Imagine you and your partner form an LLC. You sign an operating agreement. Several years later, the business is worth several million dollars. Your partner falls on hard times and needs to cash his share of the LLC out. What do you do now? At this point you face the following issues, just to begin with:
- You have no agreed upon mechanism for valuing your partner’s share of the LLC.
- You have no prior agreement as to how the cashing out partner is entitled to receive his payment. Should it be all in cash? Can the LLC execute a promissory note?
- Does the LLC cash the partner out or do you personally buy the partner out with your own funds?
If you have no Buy-Sell Agreement, you have no agreement on any of these points!

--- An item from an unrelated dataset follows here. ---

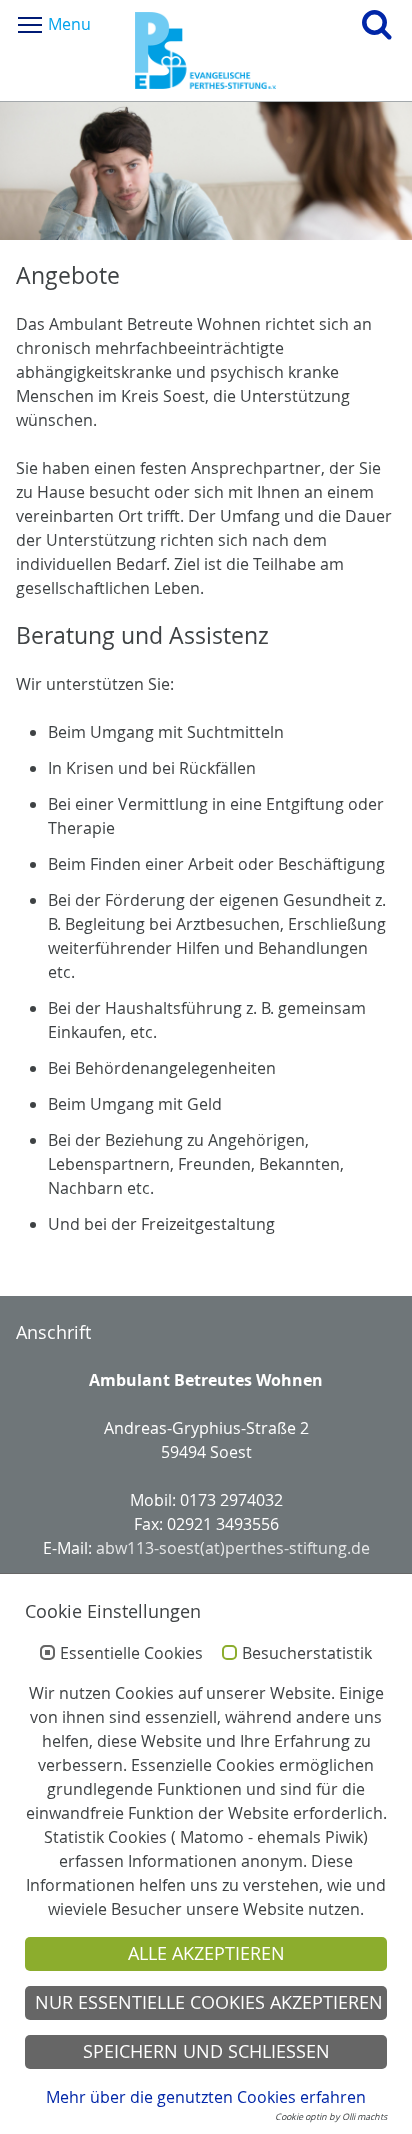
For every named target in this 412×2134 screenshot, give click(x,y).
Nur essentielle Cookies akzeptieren (209, 2002)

If your partner wants to be obstinate about agreeing on terms, he/she can make it very difficult to come to an agreement, if not impossible. If you can’t resolve the matter, you two will be stuck together forever!
The Buy-Sell Agreement is often likened to a pre-nuptial agreement signed prior to marriage — it’s the document that sets the tone for the “company divorce” negotiation and provides a mechanism for LLC membership interest redemption or buyout. Without it, there is no starting point for the negotiation, and the partner demanding a buyout can ask for the moon and drag you into court to judicially determine how much money he/she is entitled to!
Don’t let this happen to you. Get a Buy-Sell Agreement and pick the right buyout mechanism for you.